In various tax literature, the terms used to refer to final income tax include final tax, final tax liability, or final withholding tax ( Darussalam, 2020 ). The definition of final income tax itself is still limited and there is no adequate understanding yet.
However, 2 institutions define final income tax, namely the Organization for Economic Co-operation and Development (OECD) and the International Bureau of Fiscal Documentation (IBFD).
Based on the OECD Glossary of Tax Terms, final tax can be understood as a withholding tax based on a tax treaty and imposed by the source country with a lower rate limit than the rate that would be imposed under other conditions.
Meanwhile, the IBFD Tax Glossary (2009) describes the final tax used to describe income subject to withholding tax and not included in the calculation of income subject to progressive tax rates. Therefore, the tax liability concerning the relevant income is final at the time the withholding tax has been made.
Based on the definitions of the two institutions, there are at least 6 points that can be concluded ( Kristiaji and Mukarromah, 2020 ). First, the final tax is attached to the context of PPh. This is because the IBFD mentions the ‘income’ clause and the OECD mentions the ‘double taxation avoidance agreement (P3B)’ clause which is also indirectly related to PPh.
Second, the final tax is attached to the withholding tax mechanism. The withholding tax mechanism is a tax collection system that contains a scheme for the obligation to withhold and deposit taxes submitted to third parties.
Third, is the difference in tax rates. The application of final income tax is related to a special applicable tariff. The OECD shows this through the difference in withholding tax rates between those listed in the P3B and those that are generally different.
Meanwhile, IBFD states that the final tax rate applies specifically and is different from the generally accepted rate which applies a progressive rate. Both definitions show that final tax is also related to the tax rate that applies specifically.
Fourth, there is a separation of tax treatment. IBFD implicitly defines final tax as a tax on income that is not included in the calculation of the tax value in the generally accepted payment system. Fifth represents the final value so that withholding and deposit are not included in the calculation of the tax payable.
Sixth, generally related to international taxes. This point can be demonstrated by the OECD’s definition of final taxes linked to P3B. Then, IBFD also uses the international tax context in its final tax practice.

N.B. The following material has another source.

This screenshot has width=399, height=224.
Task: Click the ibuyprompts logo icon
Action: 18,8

In addition, a complete and adequate description of the justification for the application of final income tax is also difficult to find. However, when viewed from the point of view, one of the main objectives of implementing a final income tax scheme is to simplify the imposition of income tax on certain tax objects.

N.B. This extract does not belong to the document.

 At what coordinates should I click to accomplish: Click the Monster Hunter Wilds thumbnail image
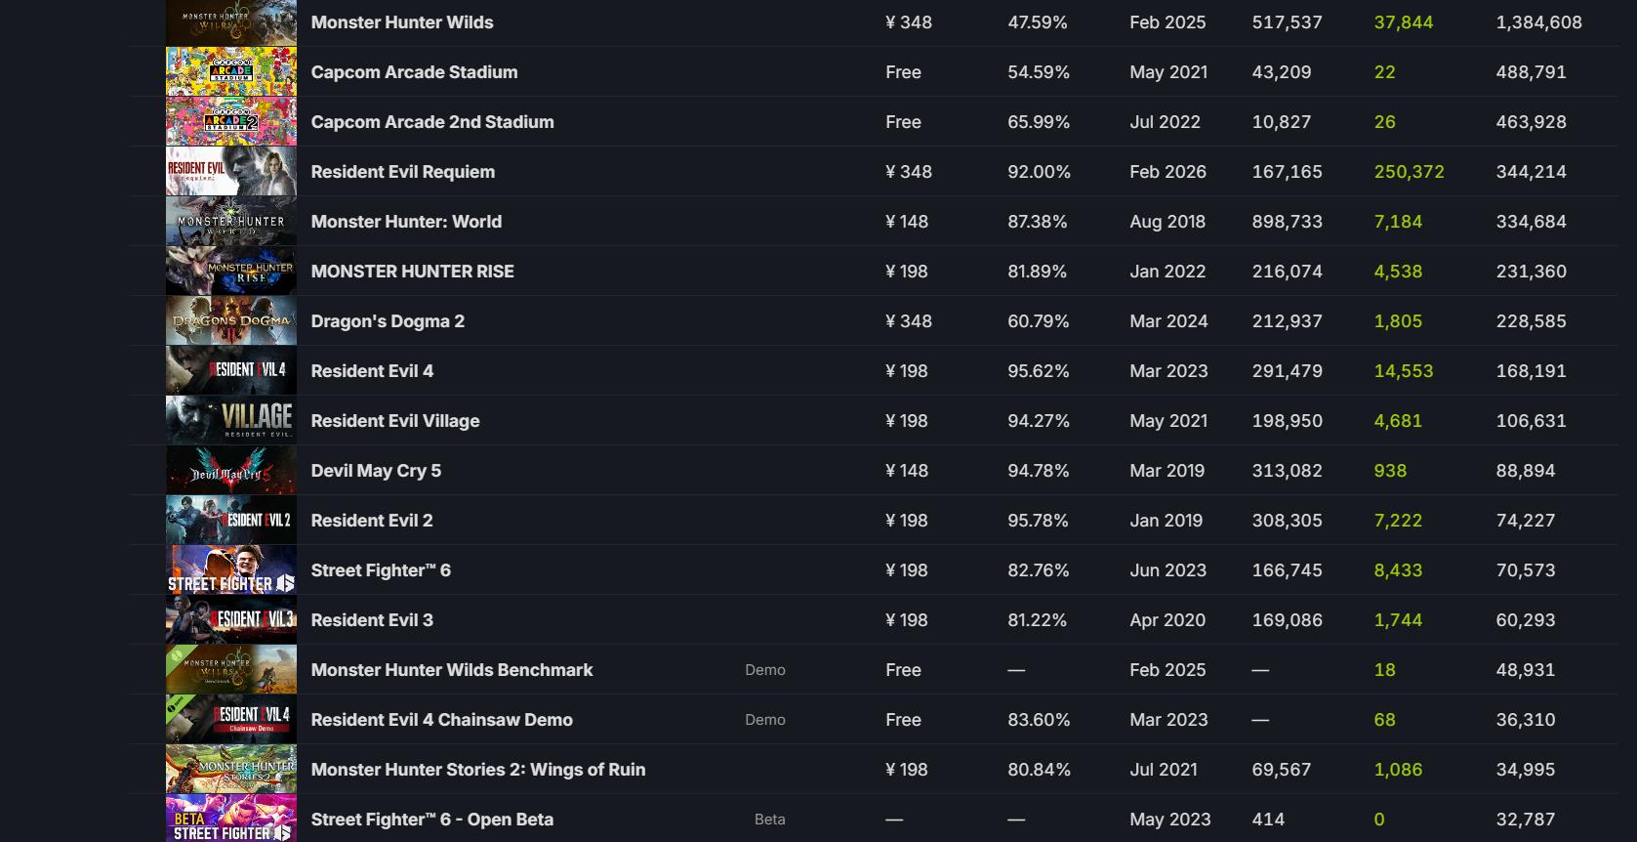231,22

The simplicity of the final PPh is shown by its calculation which is done by multiplying the gross income by the rate (Kristiaji and Mukarromah, 2020). The simple nature of the imposition causes final PPh to be used to provide administrative convenience for taxpayers (Darussalam, 2020).
These administrative conveniences can reduce tax compliance costs. Seeing this goal, the application of final income tax is an integral part of 2 policy breakthroughs to increase compliance, namely the presumptive tax and the withholding tax mechanism.
This is a brief description of the definition and objectives of the final PPh implementation. The next tax class will describe the history of the application of final PPh in Indonesia.